Text shown
In 1604, his younger sister, Kateřina Anna of Waldstein (1584–1605), married the leader of the Moravian Protestants, Karel the Older of Zierotin (1564–1636). He then studied at the University of Olomouc (matriculating in 1606). His contact with the Olomouc Jesuits is considered to be at least partially responsible for his conversion to Catholicism that same year. The contributory factor to his conversion may have been the Counter-Reformation policy of the Habsburgs that effectively barred Protestants from being appointed to higher offices at court in Bohemia and in Moravia, and the impressions he gathered in Catholic Italy. However, there are no sources clearly indicating the reasons for Wallenstein's conversion, except for a subjunctive anecdote by his contemporary Count Franz Christoph von Khevenhüller (1588–1650) about the Virgin Mary saving Wallenstein's life when he fell from a window in Innsbruck. Wallenstein was later made a member of the Order of the Golden Fleece.

Data section
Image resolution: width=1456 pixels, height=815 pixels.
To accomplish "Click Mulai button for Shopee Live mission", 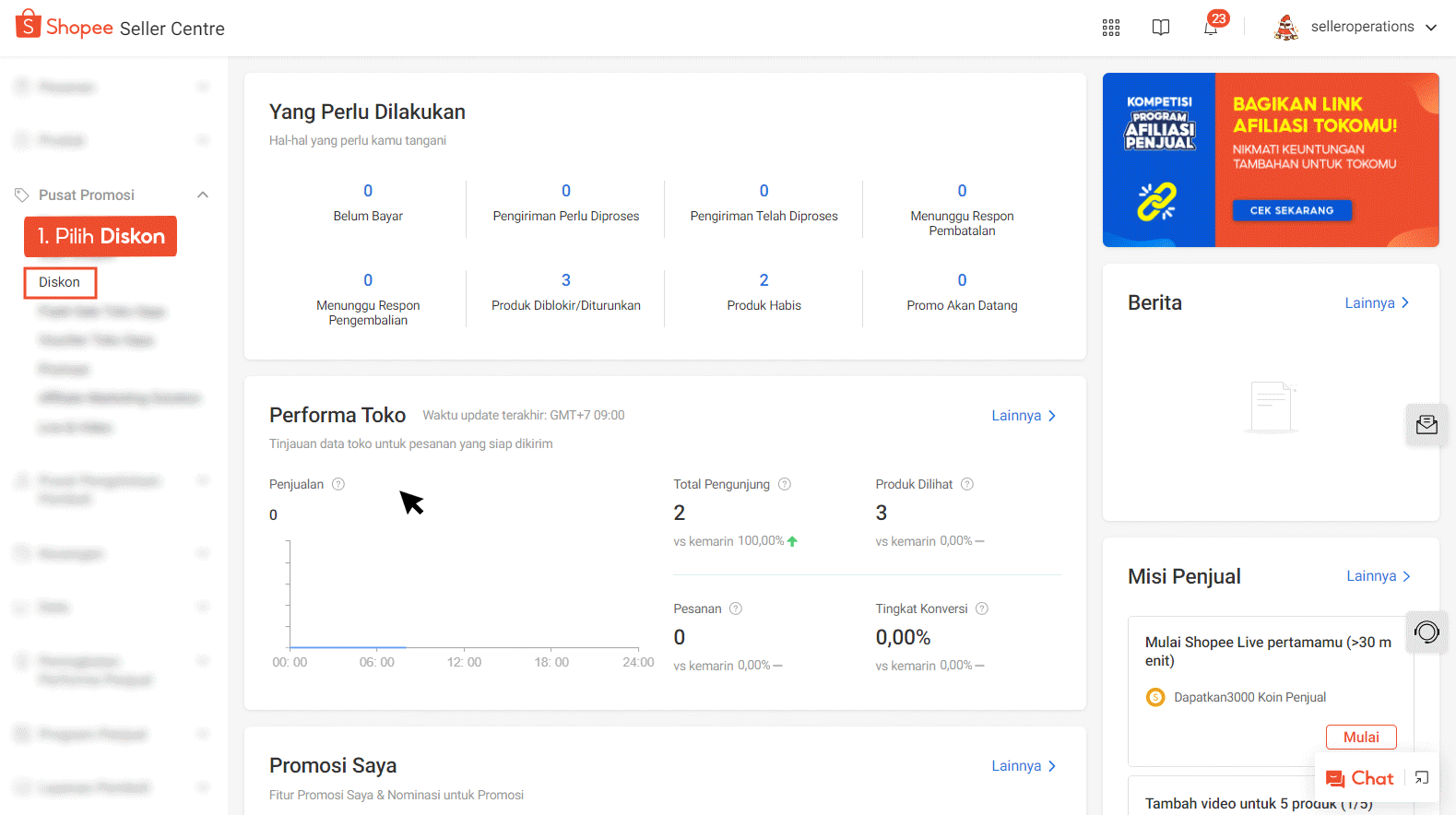I will tap(1361, 737).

Directions
A) In the text about Wallenstein, whom did his younger sister Kateřina Anna marry in 1604?
B) Continue the text about Wallenstein from its final sentence.

Responses for each task
A) Karel the Older of Zierotin, the leader of the Moravian Protestants.

B)
In 1607, based on recommendations by his brother-in-law, Zierotin, and another relative, Adam of Waldstein, often mistakenly referred to as his uncle, Wallenstein was made chamberlain at the court of Matthias, and later also chamberlain to archdukes Ferdinand and Maximilian.

In 1609, Wallenstein married the Czech Anna Lucretia of Víckov, née Nekšová of Landek (1582–1614), the wealthy widow of Arkleb of Víckov who owned the towns of Vsetín, Lukov, Rymice and Všetuly/Holešov (all in eastern Moravia). She was three years older than Wallenstein, and he inherited her estates after her death in 1614.

He used his wealth to win favour, offering and commanding 200 horses for Archduke Ferdinand of Styria for his war with Venice in 1617, thereby relieving the fortress of Gradisca from the Venetian siege. He later endowed a monastery in his late wife's name and had her reburied there.

In 1623, Wallenstein married Countess Isabella Katharina von Harrach (1601–1655), daughter of Count Karl von Harrach and his wife, Baroness Maria Elisabeth von Schrattenbach (1563–1653). They had two children: a son who died in infancy and a surviving daughter, Countess Maria Elisabeth von Kaunitz (1626–1662). Examples of the couple's correspondence survive. The two marriages made him one of the wealthiest men in the Bohemian Crown.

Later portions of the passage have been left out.